Pro tip from our team: Golden Viper EA's +135% monthly returns are verified on Myfxbook with live trading -- not backtests. We encourage every user to backtest the EA themselves before going live, but live-verified results are always the gold standard. See how to run an EA on demo first.
Frequently Asked Questions About Backtesting EA on MT4
Why is my MT4 backtest modeling quality only 25%?
Low modeling quality (25-50%) means MT4 lacks complete M1 data to generate ticks for "Every tick" mode. Download quality M1 data from Dukascopy or your broker, import it via History Center (F2), then run PeriodConverter to generate higher timeframes. This typically raises quality to 90%+.
How long should an EA backtest period be?

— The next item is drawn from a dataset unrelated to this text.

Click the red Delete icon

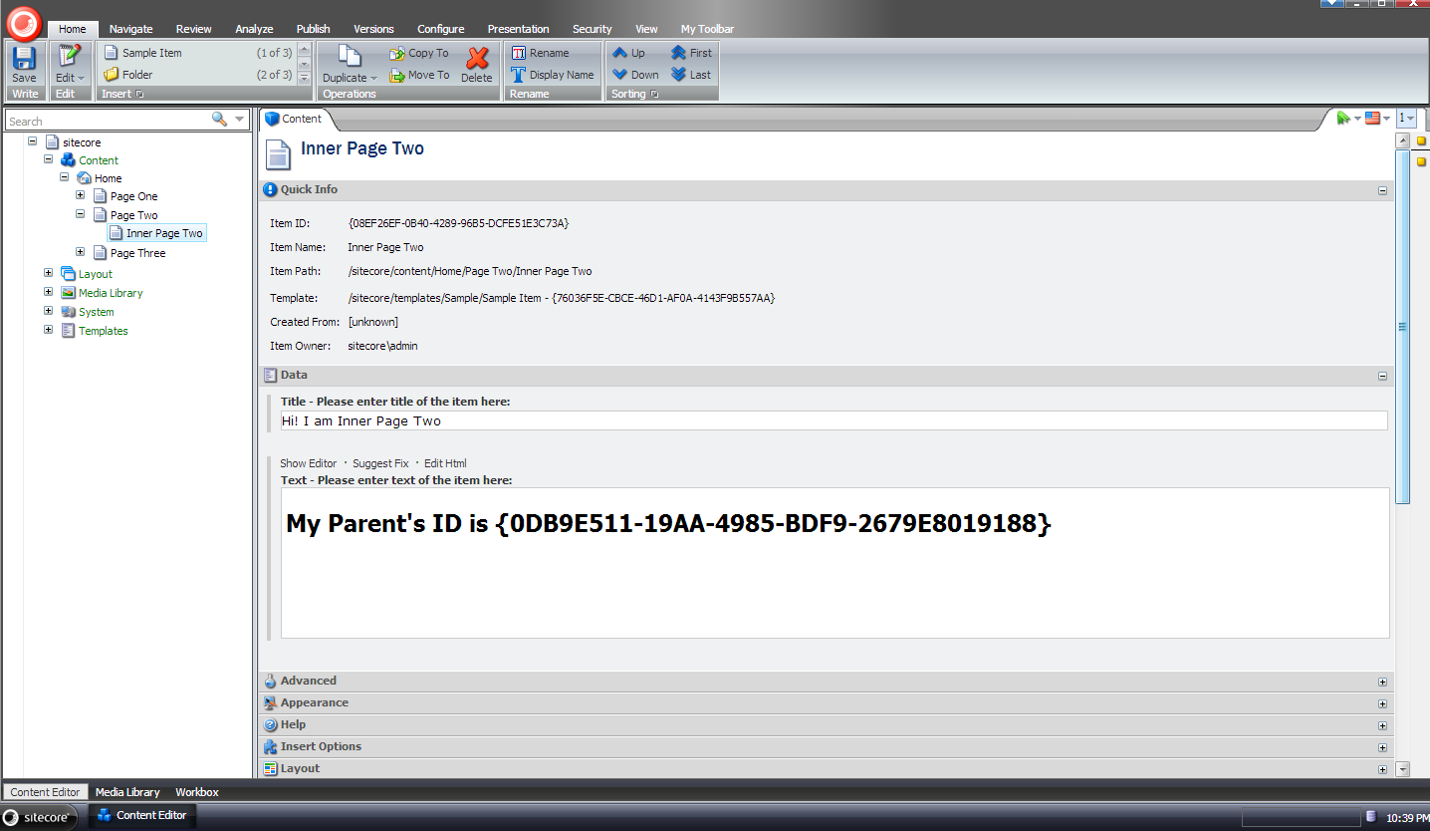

Minimum 1 year, recommended 2-3 years, ideal 5+ years. Longer periods cover more market conditions including trending, ranging, and volatile phases. Data older than 10 years may be less relevant as market dynamics evolve.
What modeling quality is acceptable for EA backtesting?
90%+ modeling quality is the minimum for reliable results. Below 90%, backtests carry significant error margins and should not be trusted for live trading decisions. Use Tick Data Suite or quality Dukascopy data to reach 99% modeling quality.
Can I trust an EA seller's backtest results?
Be cautious. Anyone can create profitable backtests through curve-fitting or cherry-picking date ranges. Only trust verified live trading results on Myfxbook, backtests you run yourself on your own data, and forward testing on a demo account for at least 2-4 weeks.
What is the best backtest model to use in MT4?
Always use "Every tick" model for final validation of any EA. It provides the most accurate simulation by generating tick-level price movements from M1 data. "Control points" and "Open prices only" are faster but far less accurate and should only be used for rough screening.